Iker Recio

Personal information
- Full name: Iker Recio Ortega
- Date of birth: 17 June 2001 (age 25)
- Place of birth: Escalona, Spain
- Height: 1.84 m (6 ft 0 in)
- Position: Centre-back

Team information
- Current team: Eldense

Youth career
- 2011–2020: Atlético Madrid

Senior career*
- Years: Team / Apps / (Gls)
- 2020–2022: Rayo Vallecano B / 56 / (4)
- 2020–2022: Rayo Vallecano / 0 / (0)
- 2022–2023: Alcorcón B / 28 / (1)
- 2022–2024: Alcorcón / 0 / (0)
- 2023–2024: → Gimnàstic (loan) / 12 / (0)
- 2024: Antequera / 11 / (1)
- 2025–2026: Cádiz / 42 / (0)
- 2026–: Eldense / 0 / (0)

= Iker Recio =

Spanish footballer (born 2001)

Iker Recio Ortega (born 17 June 2001) is a Spanish footballer who plays for CD Eldense. Mainly a centre-back, he can also play as a left-back.

==Club career==
Born in Escalona, Toledo, Castilla–La Mancha, Recio joined Atlético Madrid's youth setup in 2011, aged ten. On 14 July 2020, after finishing his formation, he joined Rayo Vallecano and was initially assigned to the reserves in Tercera División.

Recio made his senior debut on 18 October 2020, starting in a 3–2 home win against ED Moratalaz. He made his first team debut on 17 December, coming on as a late substitute for Martín Pascual in a 3–2 away win against CD Teruel, for the season's Copa del Rey; three days later he scored his first senior goal, netting for the B's in a 1–3 home loss against CF Pozuelo de Alarcón.

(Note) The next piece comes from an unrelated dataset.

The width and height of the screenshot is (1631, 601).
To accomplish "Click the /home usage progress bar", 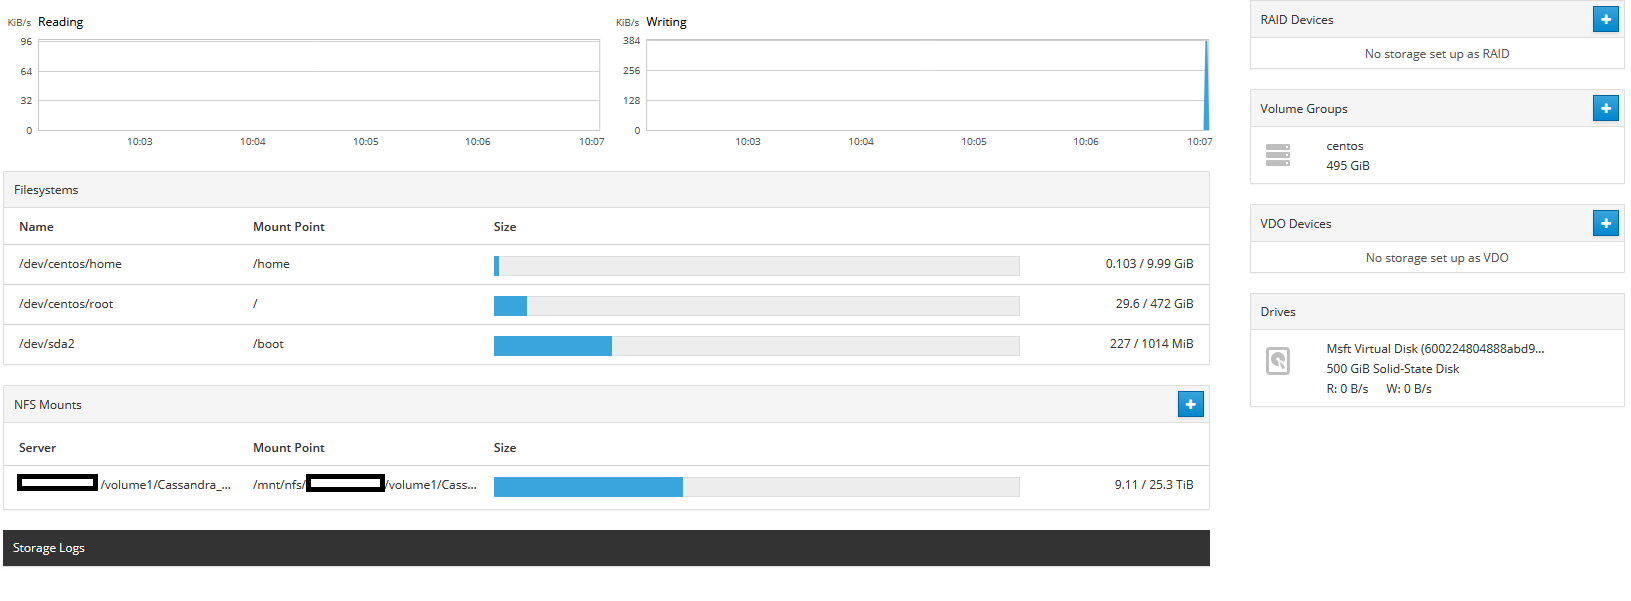I will pos(756,266).
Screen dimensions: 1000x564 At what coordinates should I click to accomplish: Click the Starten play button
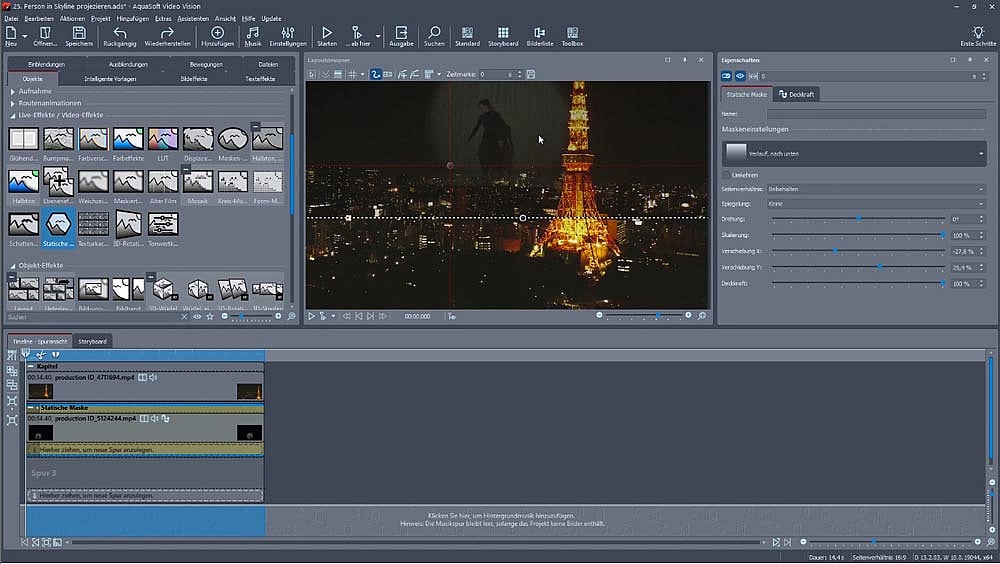[x=327, y=34]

Recio's professional debut occurred on 16 January 2021, as he started in a 2–0 home win against Elche CF, also for the national cup. On 28 June 2022, he left Rayo and signed for another reserve team, AD Alcorcón B in the Segunda Federación.

On 21 August 2023, Recio was loaned to Primera Federación side Gimnàstic de Tarragona for the 2023–24 season. The following 20 July, he signed a permanent deal with Antequera CF also in division three.

On 30 December 2024, Recio signed a three-and-a-half-year contract with Cádiz CF in Segunda División. He established himself as a regular starter during the 2025–26 campaign, but moved to fellow league team CD Eldense on 31 August, on a two-year deal.